The Constants Gardener
Published 19 years, 3 months pastThis news is a little musty, but Shaun Inman updated CSS-SSC recently. If you’re using CSS-SSC, you should definitely go grab the update.
“Hey, what’s CSS-SSC?” you exclaim? Oh, I’m sorry. It stands for Cascading Style Sheets Server-Side Constants. Here’s Shaun’s initial example:
@server constants { linkColor: #AB6666; linkColorHover: #710101; } a { color: linkColor; } a:hover { color: linkColorHover; }
In other words, you can define your own constants in CSS. This works because CSS-SSC is a preprocessor—it processes the style sheet before it’s sent to the browser, and turns it into something the browser can handle. (Put another way, what arrives at the browser is a regular style sheet, with none of the ‘SSC’ information.) Shaun offers more details in an earlier post. CSS-SSC requires you to have PHP hanging about, and also to edit some stuff on your server, like .htaccess files. You’ll also have to be careful about how you name your constants: use the constant name color, for example, and your CSS is going to go to a particularly mangled form of textual hell.

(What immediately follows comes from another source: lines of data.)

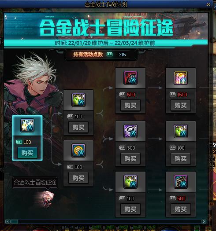Purchase the 500 RP red helmet item
216x231 pixels.
tap(130, 105)
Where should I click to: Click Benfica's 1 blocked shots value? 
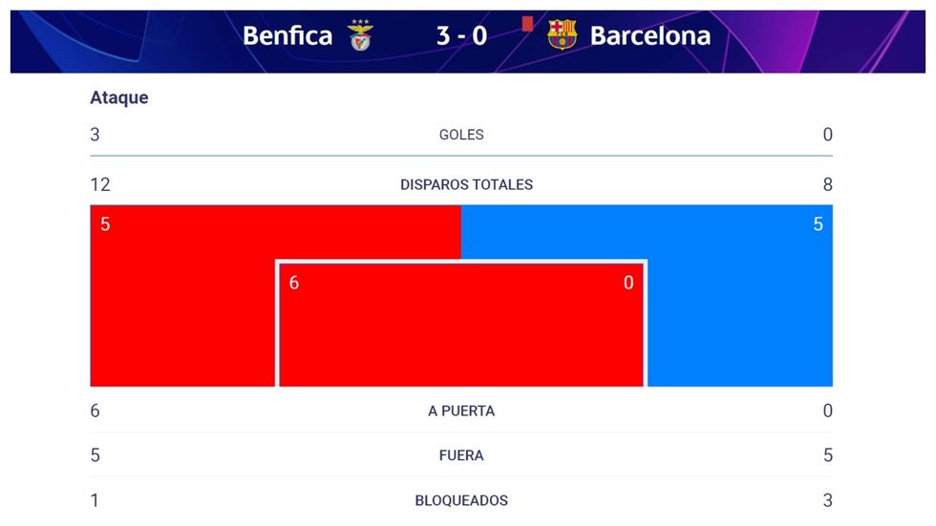pos(95,500)
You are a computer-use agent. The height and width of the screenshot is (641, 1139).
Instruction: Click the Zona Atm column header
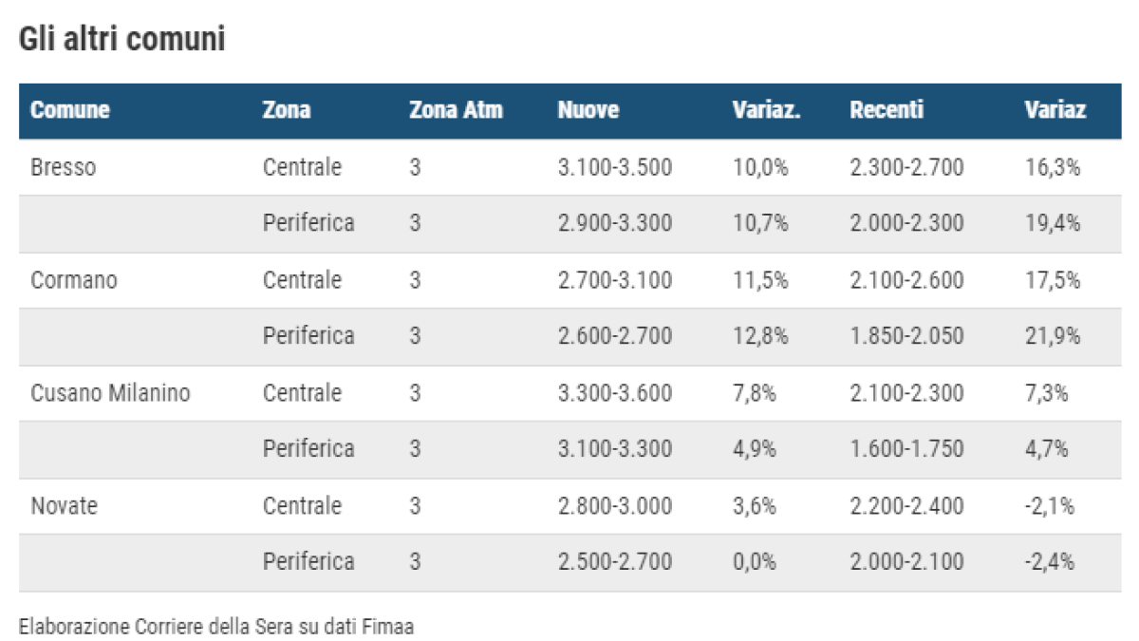(456, 110)
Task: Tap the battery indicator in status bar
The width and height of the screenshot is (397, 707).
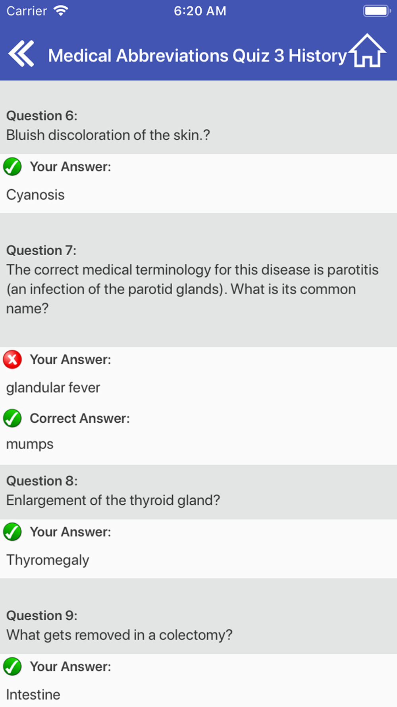Action: 377,11
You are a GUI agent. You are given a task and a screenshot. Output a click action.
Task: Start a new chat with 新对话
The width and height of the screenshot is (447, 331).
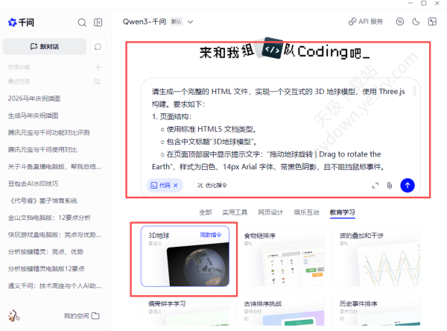[x=45, y=46]
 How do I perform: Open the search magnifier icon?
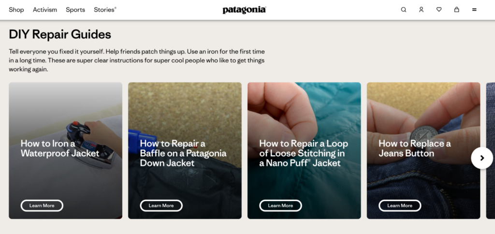404,10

Personally, I’m both enthused and annoyed by CSS-SSC. I think it’s a great solution: definitely one of the best, lightest-weight, easiest approaches to adding preprocessing to CSS. I’m seriously considering putting it to use on ALA, in which I jumped through a few grouping hoops in order to get the fonts and colors just the way Jason wanted them. Dropping back to constants would make life a bit easier—and would also simplify the whole “per-issue coloration” feature. (Which I already have working, but via a large number of hoops, several of them on fire.)

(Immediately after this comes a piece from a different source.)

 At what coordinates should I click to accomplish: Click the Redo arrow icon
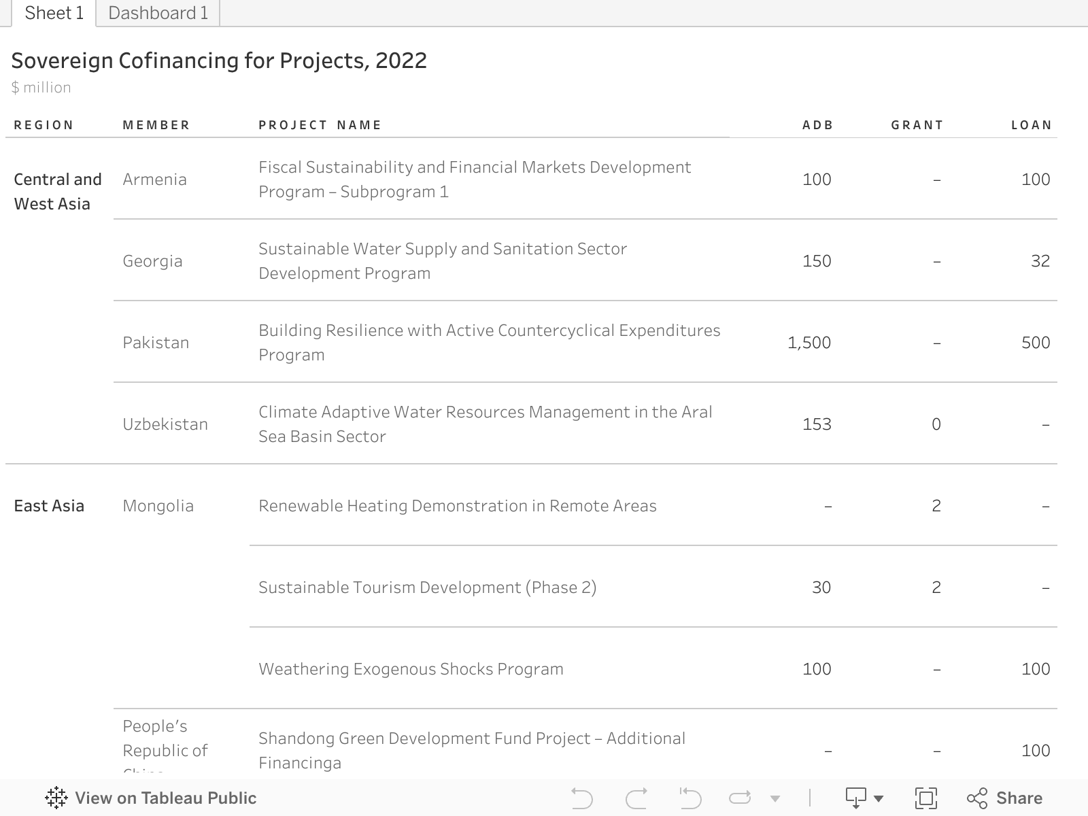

I’m annoyed because it bothers me that Shaun had to create CSS-SSC in the first place. There have been occasional requests for constants in CSS. They get shot down every time. “Use a preprocessor!” is the cry, and at first glance, CSS-SSC would seem to give credence to that response. From my point of view, however, CSS should have had constants long ago, and what Shaun has done is proof.

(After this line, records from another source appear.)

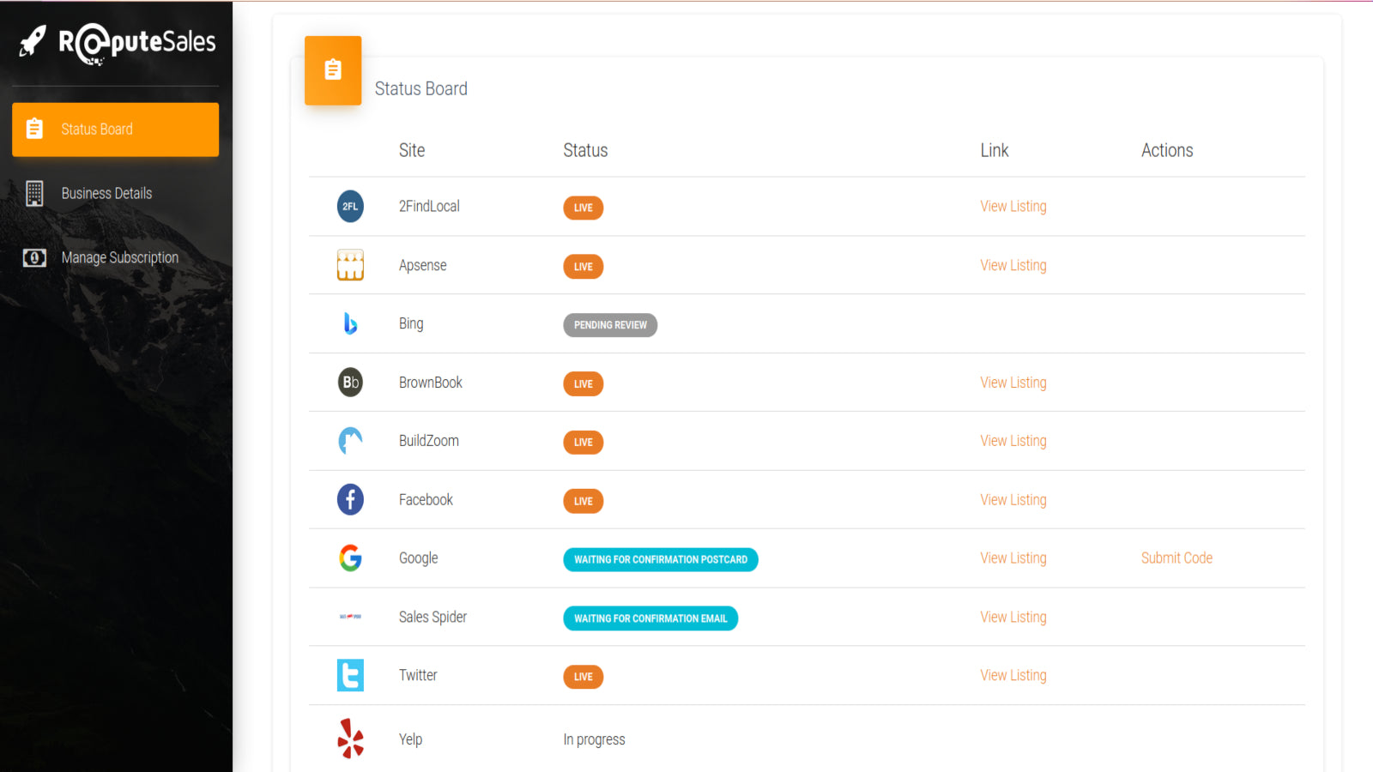
Task: Click the Yelp burst logo
Action: coord(350,739)
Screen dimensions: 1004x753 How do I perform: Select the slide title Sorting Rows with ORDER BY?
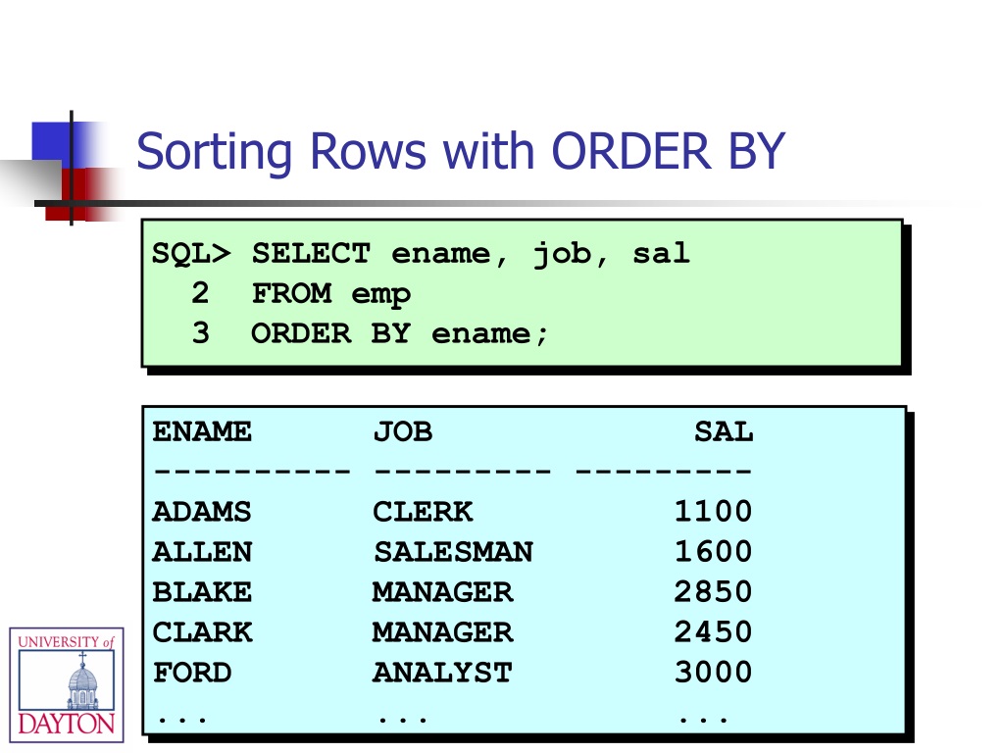461,152
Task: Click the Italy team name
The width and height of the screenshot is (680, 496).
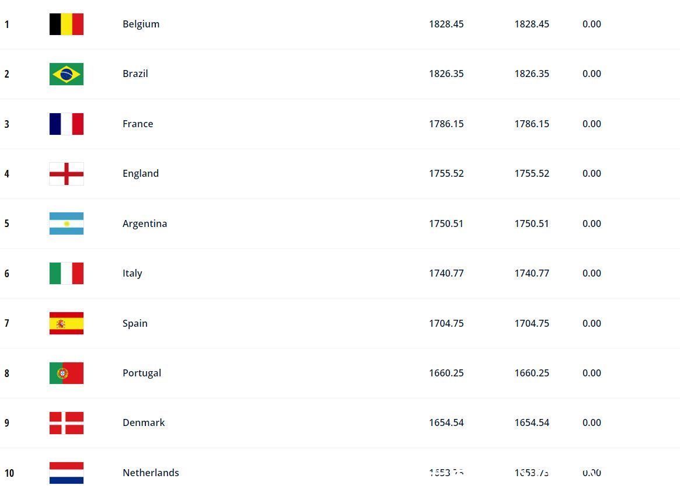Action: pyautogui.click(x=132, y=273)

The refusal to add constants as a feature of CSS has always stuck me as highly pointless. Over the past decade, many people have expressed a need for CSS constants in a number of fora, and it’s a good bet many more have had the need without publicly expressing it. Adding it to CSS would have done little to increase complexity on the implementor’s side; Shaun’s one-page PHP script (a good deal less when you remove the comments) proves that. Adding it to CSS would have meant authors could just do it, without having to install anything else first. Shaun’s made installation about as easy as it gets, but it’s still three or four steps more than should exist—and, for some authors, three or four impossible steps, due to their hosting situation. And if you aren’t running a local web server, then you can’t test your CSS-SSC-enhanced styles locally; they’ll have to go to a web server first.
Because CSS still lacks, and will apparently continue to lack, a way to define your own constants, I’m really glad Shaun has devised this low-threshold solution. I just wish that it hadn’t been necessary for him to do so in the first place.